My Heart is beautiful and horrible in exactly the way decrepitude and illness can be. As the string of a lifetime plays out, we see signs daily of how little time our most precious loved ones have left–and they see the same in us. The picture is also about what happens when we open ourselves up to a larger world of possibilities; about how taking chances that others will not betray you (like poor Eduardo, twice-deceived) will sometimes lead to heartbreak yet sometimes leads to friends you’ll keep for the rest of your life. Connection is difficult, but it’s the only thing valuable enough to risk so much for, while insularity and blind adherence to rituals and routine inevitably lead to madness in isolation. There’s an obvious lesson here as we fight losing battles against cults of personality and apocalypses–My Heart‘s message seems to be how our best hope is to force empathy on monsters.
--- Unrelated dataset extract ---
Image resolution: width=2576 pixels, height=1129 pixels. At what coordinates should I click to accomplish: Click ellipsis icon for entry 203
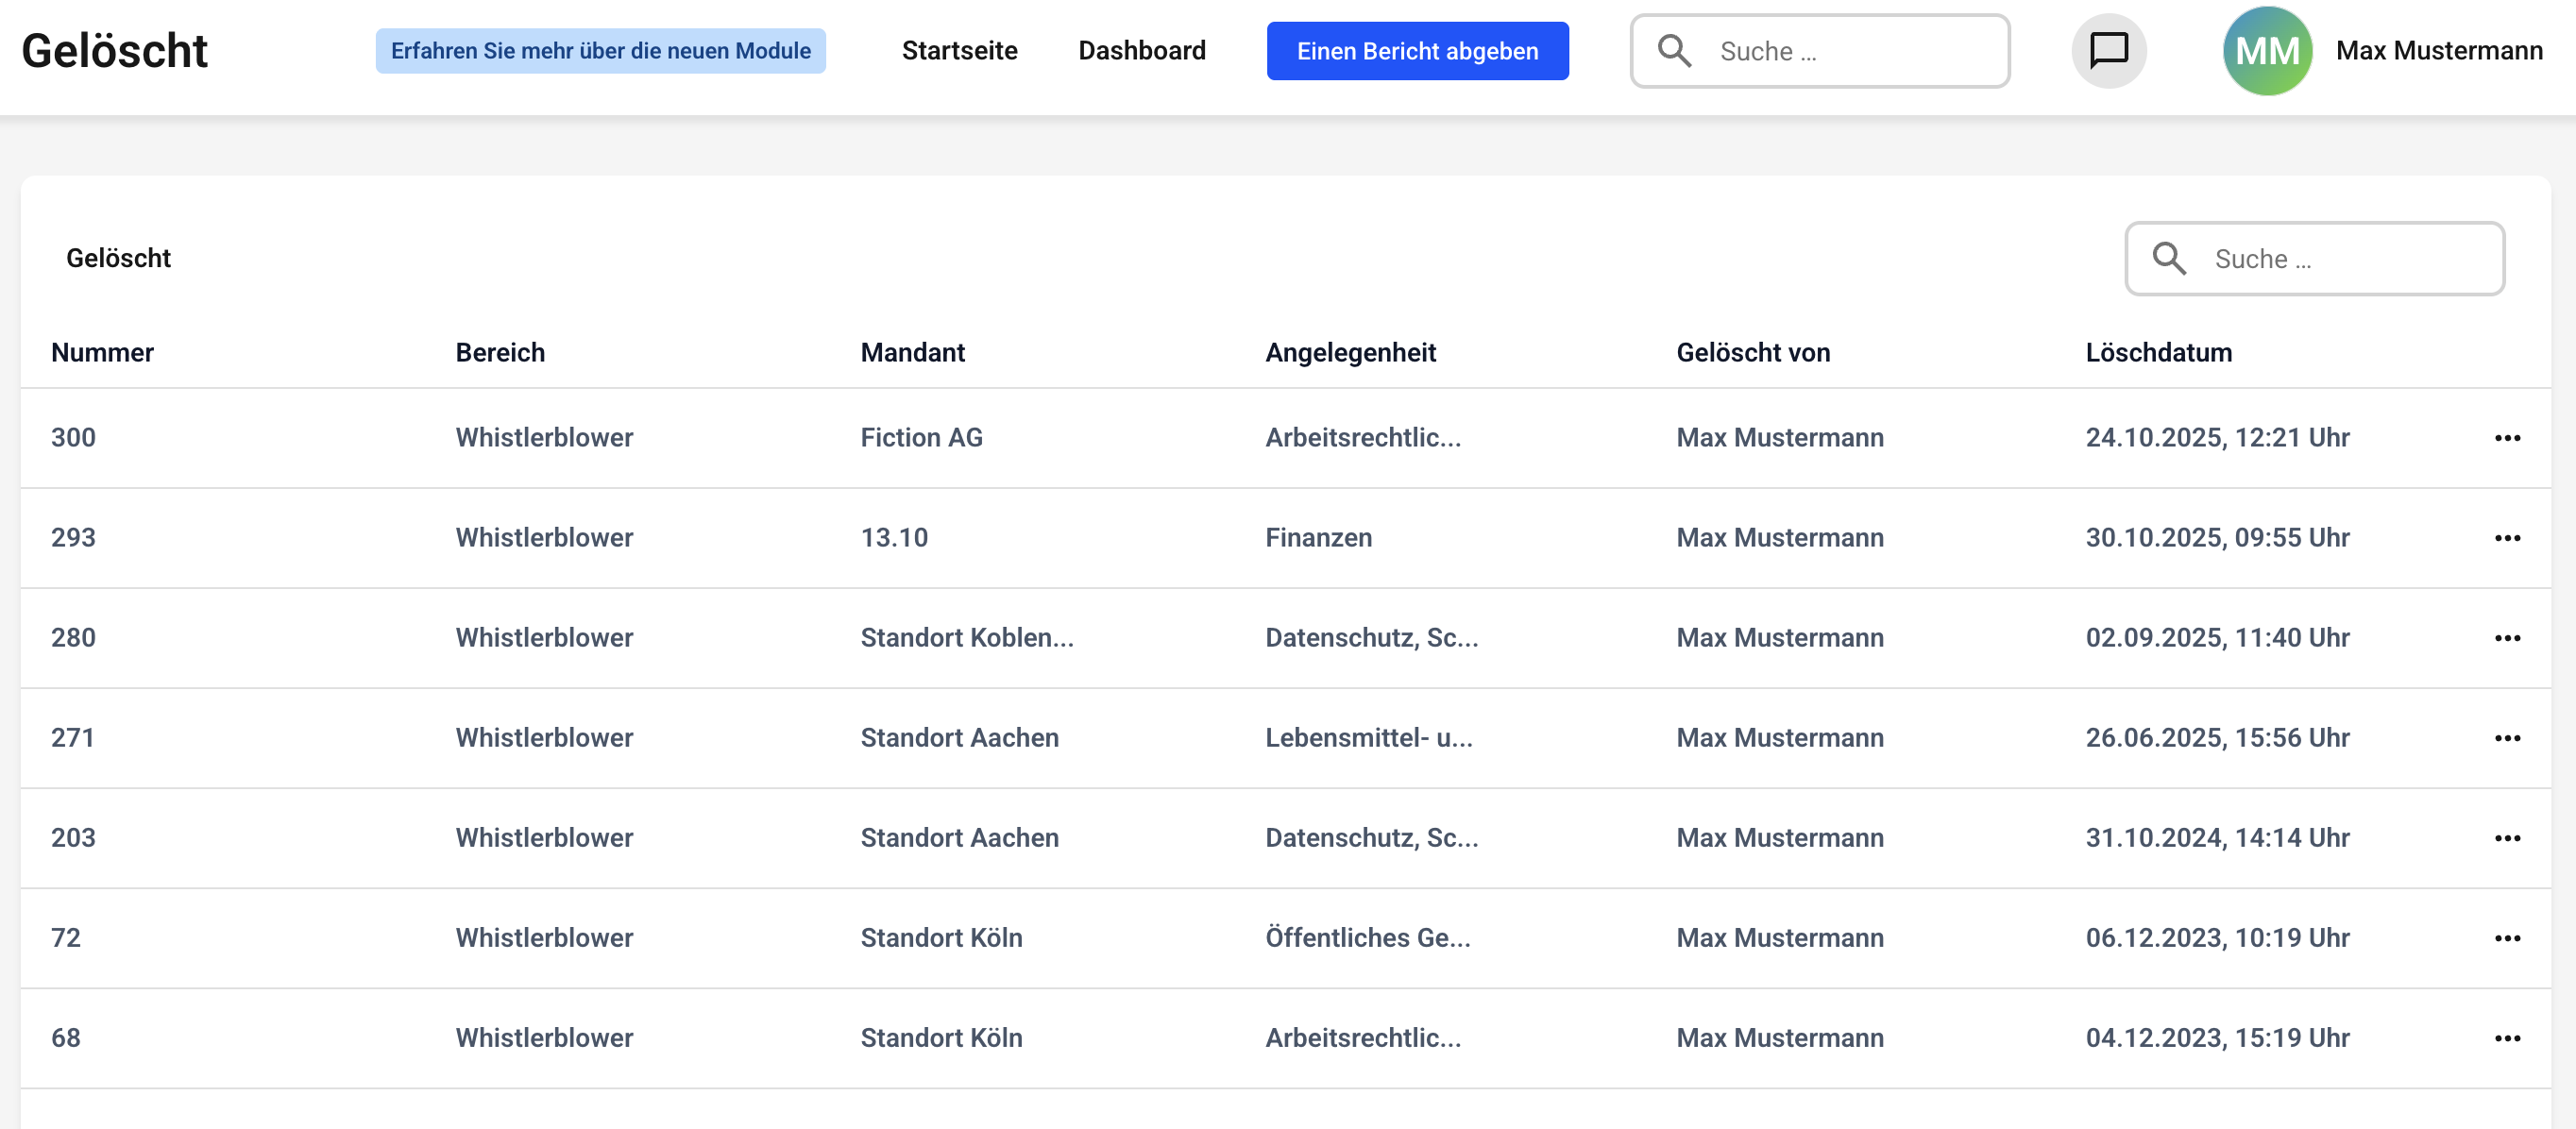pos(2506,838)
When they’re able to see the homeless, the immigrants, the sex workers as human beings who fear, long, dream, that’s the point at which we take our next steps as a species. It’s possible, however bleak the outlook. My Heart ends with Dwight at the edge of a lake–maybe it’s the Great Salt Lake–on a rocky beach, elated at a moment’s respite away from his responsibilities. And then he looks down and to the left, like something is calling to him, pulling him from behind as strongly as the water has beckoned him towards it. And then we’re left to sort it out by ourselves, in the dark, the first tentative cries of our neglected better selves our only company.